-------- Document passage --------

A NEW LEAF GALLERY
Join Us to Honor Four Featured Artists!
A “First Friday” Reception
Friday, September 6th, 5-8pm
Meet Featured Artists: Painters, Cara Good and Bronwen Valentine; Jeweler, Rejane Pratelli: and Sculptor, Darcy Meeker
By Cielo Sand Hodson
A NEW LEAF GALLERY invited the public to join us Friday, September 6th, to showcase four inspiring artists: Cara Good, Painter; Rejane Pratelli, Jeweler; Darcy Meeker, Sculptor and new Gallery Artist; and Gallery Artist, Bronwen Valentine, Painter! Their exhibits will be featured at the Gallery for all of September and October. We invite visitors to our Fine Arts Gallery inside The Station at Suite J (just across the street from the Country Store). https://anewleaf-gallery.com (Gallery hours listed below).
Paintings by Cara Good are bold calls for hope and optimism in the face of real, often painful challenges for all life across time zones and borders, on land and sea. She skillfully uses painting to express the hard realities facing Earth's flora and fauna which run parallel to our own human stories - with moments of convergence. Heavy in symbolism, her paintings portray a redemption that can be had when we personally feel the inter-connectedness with all living things.

-------- Supplied information --------

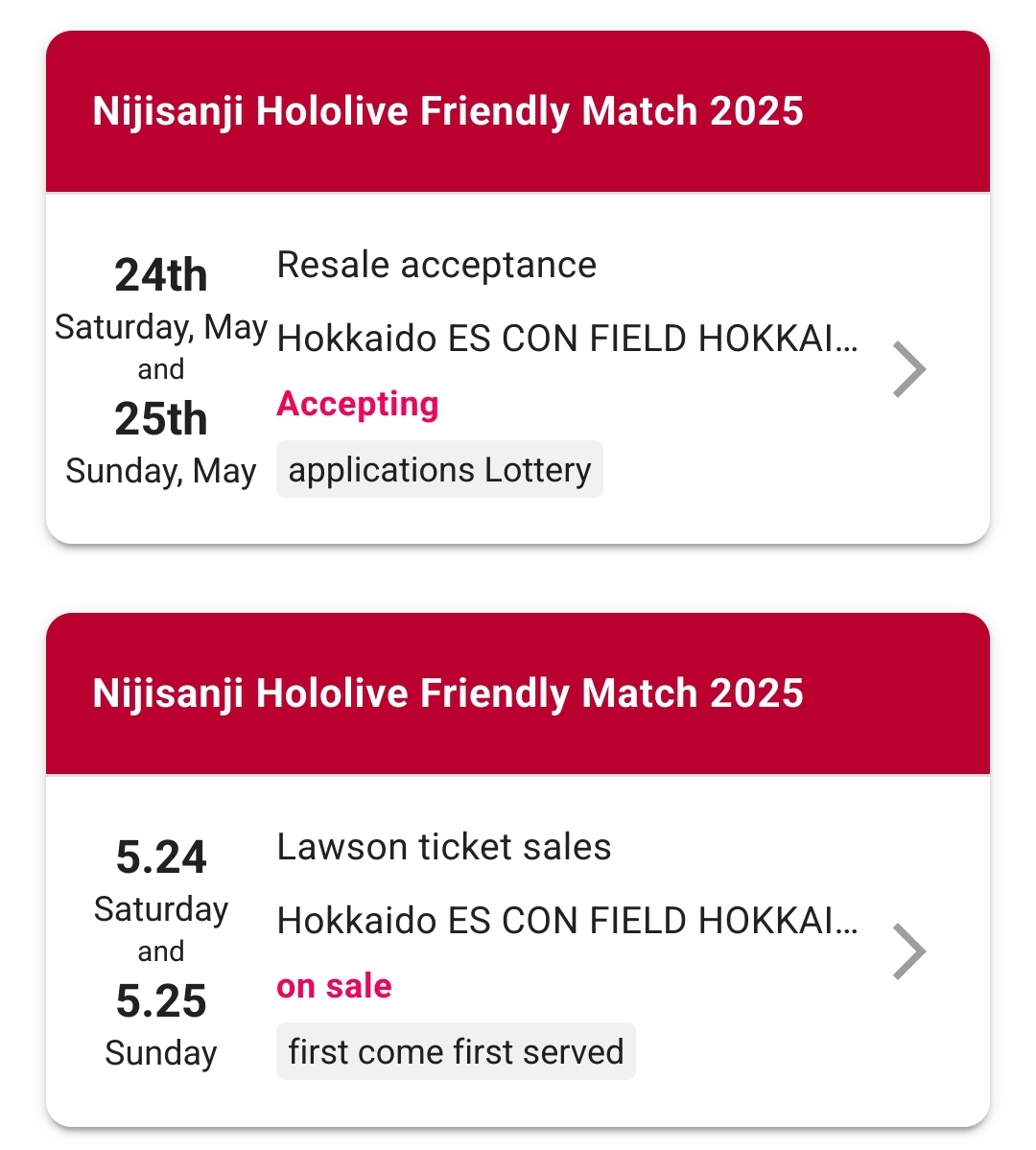
Task: Select the "5.25" date in Lawson card
Action: click(x=161, y=1001)
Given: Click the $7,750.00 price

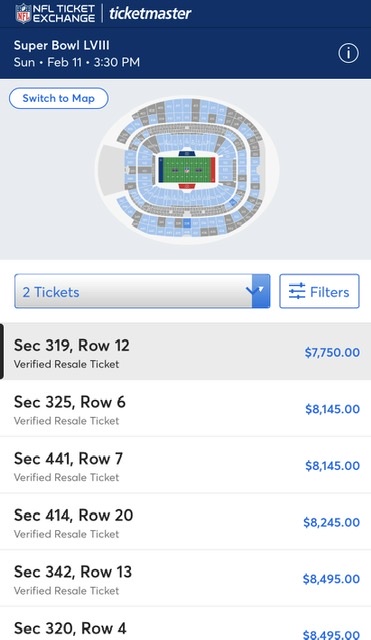Looking at the screenshot, I should coord(332,352).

--------

(Assignment 1):
Please decide whether each statement agrees with the A New Leaf Gallery announcement, answering yes or no and quoting the words from the announcement that settle it.
(a) The reception ran from 5 to 8pm on Friday, September 6th.
(b) Darcy Meeker is presented as one of the painters.
(c) The featured exhibits stay at the gallery through September and October.
(Assignment 2):
Continue the A New Leaf Gallery announcement from its final sentence, in the same style.

(Exercise answer 1):
(a) Yes: "Friday, September 6th, 5-8pm"
(b) No: "Darcy Meeker, Sculptor and new Gallery Artist"
(c) Yes: "Their exhibits will be featured at the Gallery for all of September and October."

(Exercise answer 2):
As a teacher supporting speakers of other languages in Floyd County classrooms and on her canvas, she creates a space for deeper reflection, expression, and storytelling. Cara's previous exhibitions include Jacksonville Center for the Arts, Artemis, Oddfellows, "Women's Work: Re-imagined Art Show", and the Floyd Artists Association.
Jeweler, Rejane Pratelli's work, first and foremost, is about what it means to be human; to be unique, irrational, beautiful, flawed, ever-changing, and perfect in our many imperfections. Rejane explains that hand fabrication is her way to "break the rules of joyless, industrialized jewelry and to bring back the Japanese concept of wabi-sabi (beauty in imperfection) to the ornaments we fall in love with and that express the individuality of each wearer."
A fulfilling career as a scientist took her to various countries an dcontinents, fill a treasure chest of artistic, natural, cultural, architectural, human experiences. In 2013, severe health complications forced her to reconsider her life choices. Learning the craft of metal-smithing was first a part of the physical recovery process for her, and ultimately a path to finding peace of mind and a new sense of purpose.
Rejane enjoys playing with negative spaces and contrast - dark/light, rough/smooth, organic/metallic - with the addition of gold leaf, pearls and gemstones to her pieces. She explains, "Combined together, textures, contrast, negative spaces and embellishments are simply what we encounter daily on that bumpy road called life. But with every new piece a new field of possibilities opens up, a new adventure awaits."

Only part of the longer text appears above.